Un dolce che è anche simbolo della ricca produzione della pasticceria siciliana, se non addirittura italiana, nel mondo. Preparato alle origini per essere deliziare il palato nel periodo di Pasqua (“Povero è chi non mangia la cassata la mattina di Pasqua”, dice un vecchio proverbio siciliano), ormai questo dolce può essere portato a tavola come il protagonista di un fine pasto in ogni periodo dell’anno. Anche nella versione al forno, tipica del territorio palermitano, la meno conosciuta ma quella davvero originale.
Prende il nome arabo dal contenitore
La composizione degli ingredienti base è più che millenaria. Risale infatti al periodo della denominazione araba in Sicilia, iniziata nel IX secolo e capace di lasciare tracce indelebili nel mondo gastronomico italiano. Gli arabi infatti portarono nell’isola, oltre a precise tecniche di coltivazione e irrigazione, anche pistacchi, agrumi, riso, mandorle, uva appassita e canna da zucchero.

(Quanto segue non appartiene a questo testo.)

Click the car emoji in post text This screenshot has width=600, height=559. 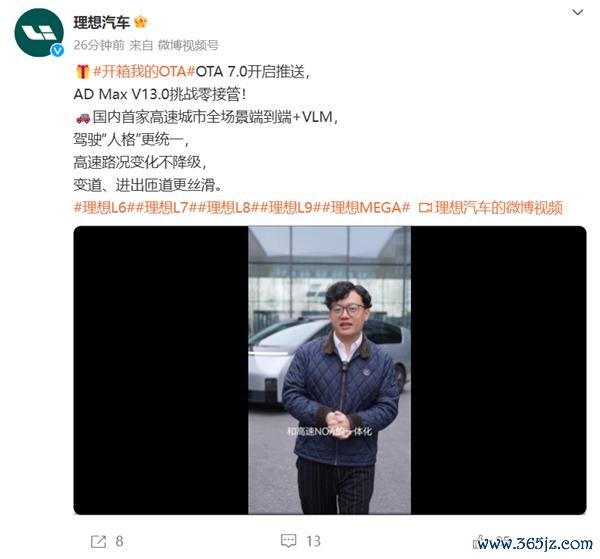click(83, 118)
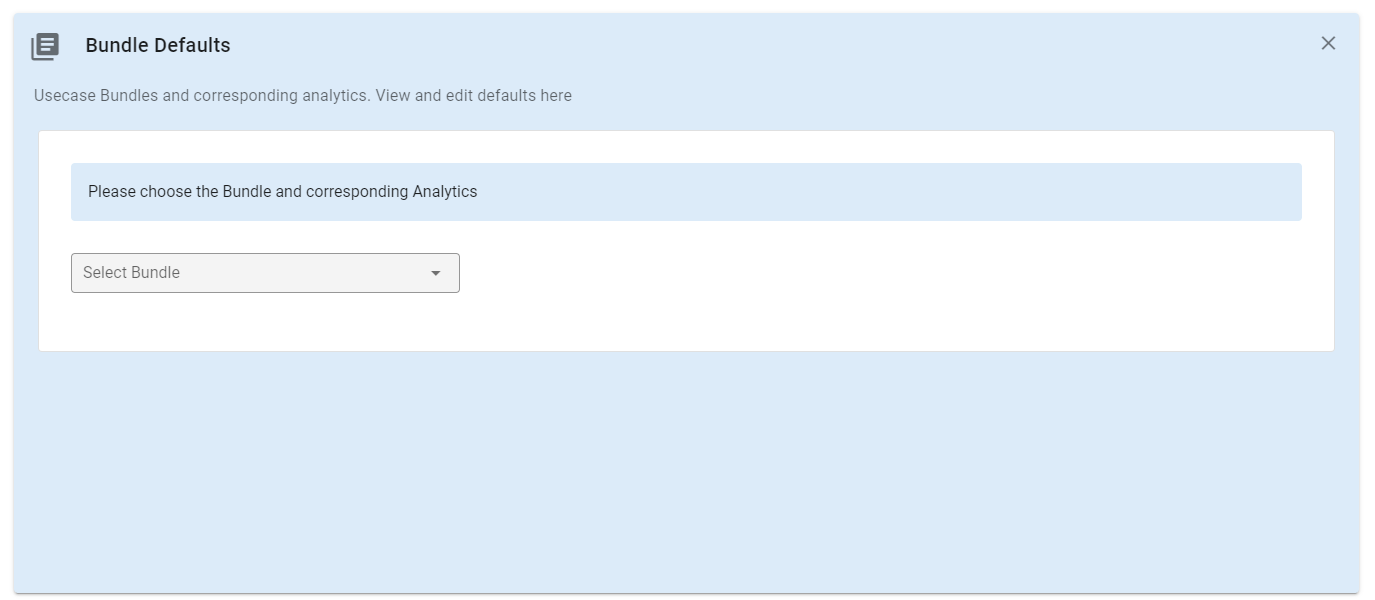The image size is (1375, 600).
Task: Open the Select Bundle dropdown
Action: coord(265,273)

Secondo la leggenda fu un arabo proprietario di greggi al pascolo che per primo mescolò in una ciotola chiamata Quas‘at, la ricotta appena prodotta con dello zucchero e non sapendo come chiamare l’impasto, gli diede il nome del contenitore stesso; da quas’at deriva dunque la parola cassata.

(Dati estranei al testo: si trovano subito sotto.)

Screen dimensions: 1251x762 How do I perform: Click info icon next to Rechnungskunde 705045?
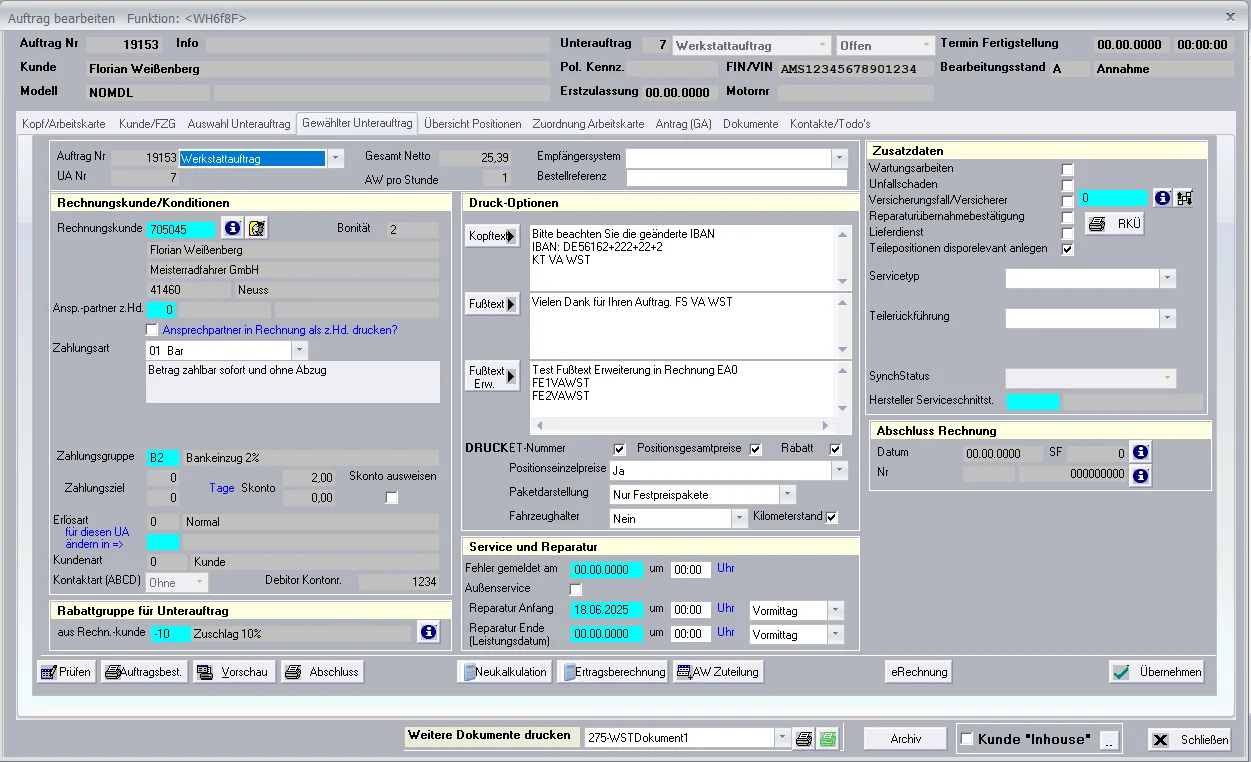pyautogui.click(x=232, y=229)
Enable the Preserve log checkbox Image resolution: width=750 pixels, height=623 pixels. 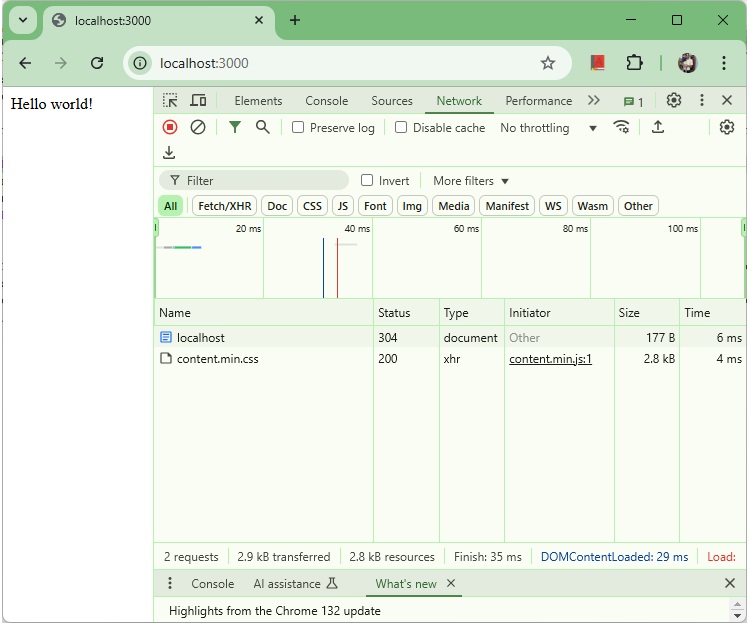[298, 128]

Ogni dominazione aggiunse i suoi ingredienti
Un impasto dolce e nutriente, che i cuochi arabi alla corte dell’Emiro avvolsero nella pasta frolla per cuocerla al forno e servirla calda. Oggi invece si lascia raffreddare. Nei periodi successivi, all’impasto vennero aggiunti altri ingredienti davvero speciali. Come, nel periodo normanno, la pasta reale o Martorana, a base di mandorle, prodotta nel Convento Martorana, nel cuore di Palermo, dalle suore cuciniere. Come pure il pan di Spagna e il cioccolato introdotto nell’isola dalla successiva denominazione spagnola. Modificando le dosi di questi ingredienti e aggiungendone via via degli altri, come per esempio la frutta candita, i pistacchi, i pinoli, venne creata la cassata siciliana come la conosciamo adesso. La prima decorazione della cassata, per darle un aspetto estetico attraente e capace di destare golosità, è del 1873 e fu fatta da un pasticcere siciliano impegnato in una grande manifestazione dolciaria a Vienna. Fu un successo, e dal quel momento questo dolce siciliano cominciò a conquistare anche le tavole nobiliari europee.
Il vino giusto
Con questo antico e ricco dessert vanno bene i vini dolci prodotti in Sicilia da uve lasciate appassire prima della pigiatura, come la Malvasia delle Lipari, il Moscato di Pantelleria e alcuni tipi di Marsala Superiore, sempre dolce.